(Stored items)
BEGIN
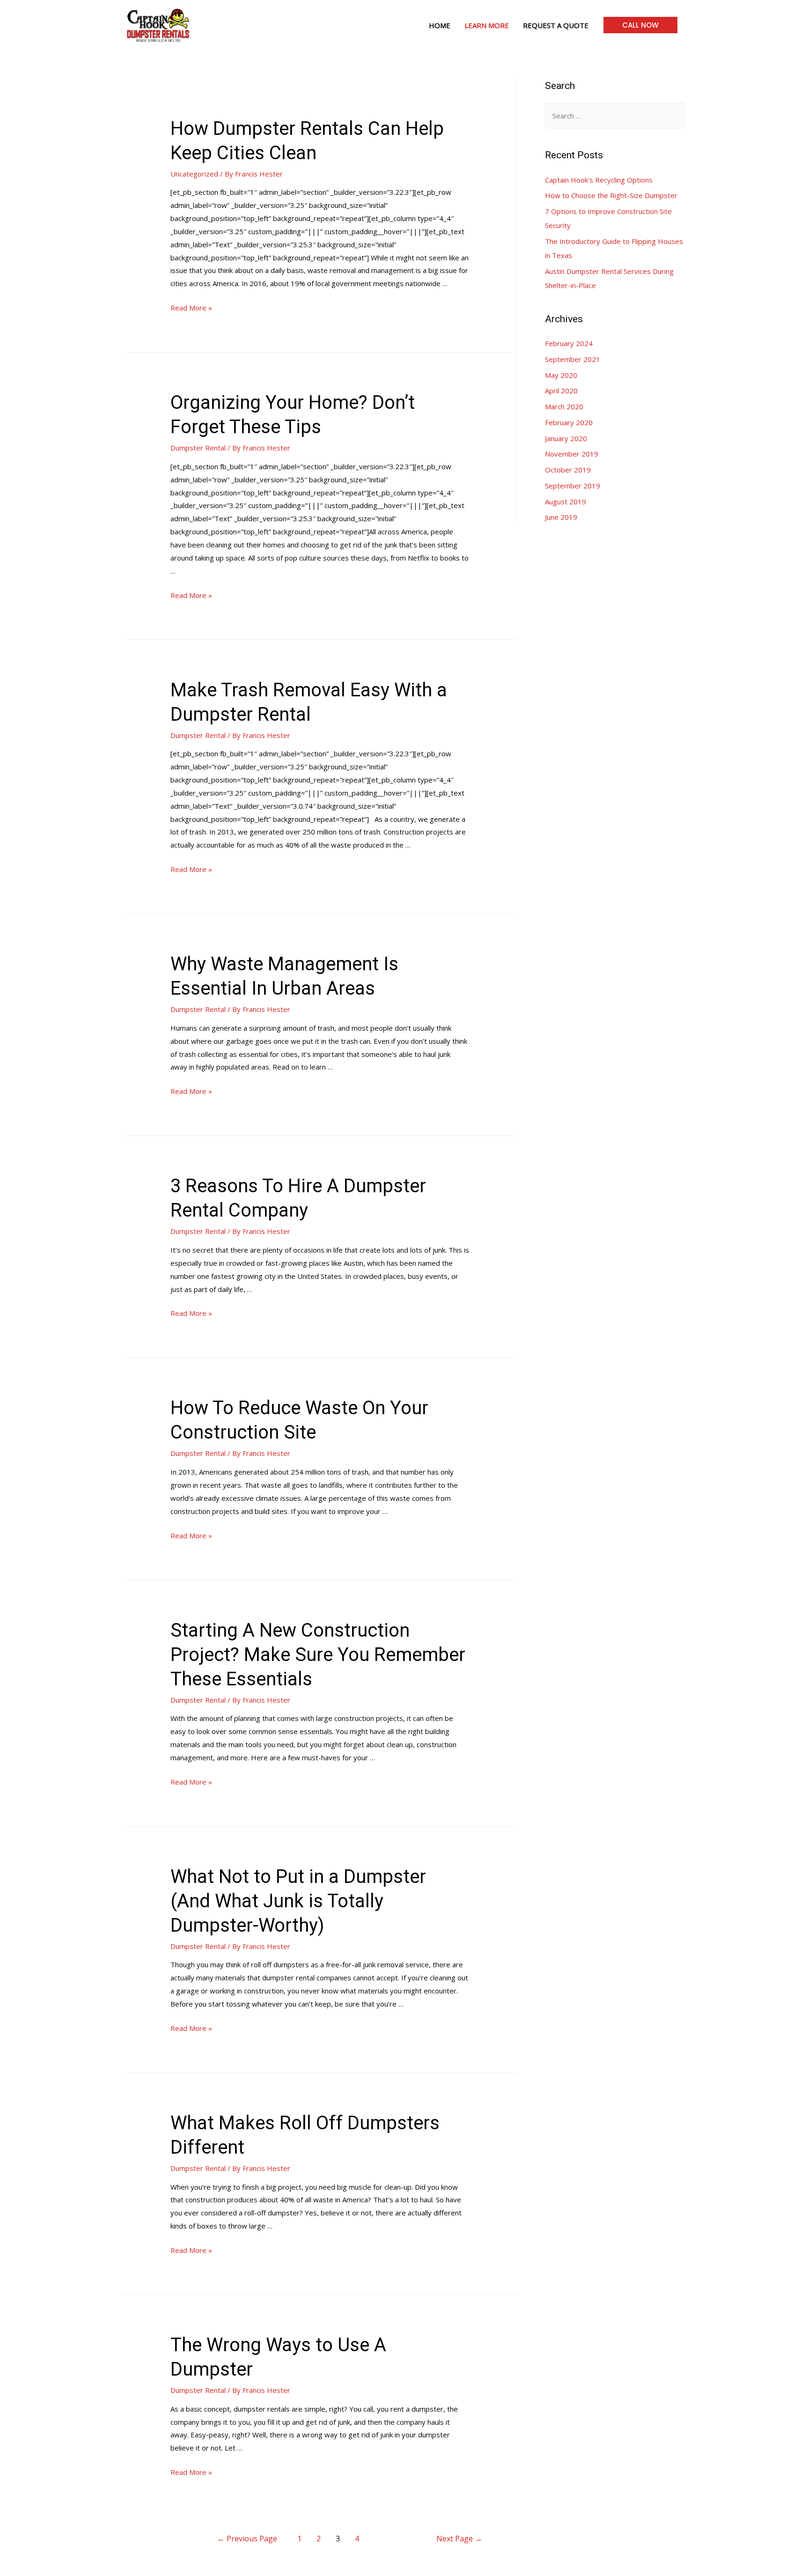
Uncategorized (194, 173)
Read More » (191, 307)
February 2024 (569, 343)
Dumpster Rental (198, 447)
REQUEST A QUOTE (555, 25)
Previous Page (247, 2538)
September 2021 (572, 359)
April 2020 (561, 390)
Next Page (459, 2538)
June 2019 (561, 517)
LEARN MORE (486, 25)
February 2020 (569, 422)
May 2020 (561, 375)
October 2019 (568, 469)
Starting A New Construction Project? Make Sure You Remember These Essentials (317, 1654)
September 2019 (572, 485)
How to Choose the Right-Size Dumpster (611, 195)
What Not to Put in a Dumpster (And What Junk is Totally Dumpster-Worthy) (298, 1901)
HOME (439, 25)
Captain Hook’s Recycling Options (599, 180)
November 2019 (571, 453)
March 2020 (564, 406)
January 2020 (566, 438)
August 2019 (565, 501)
END
Activity: Copy each line in the data that holds the word "Dumpster".

Written response:
Dumpster Rental (198, 447)
How to Choose the Right-Size Dumpster (611, 195)
What Not to Put in a Dumpster (And What Junk is Totally Dumpster-Worthy) (298, 1901)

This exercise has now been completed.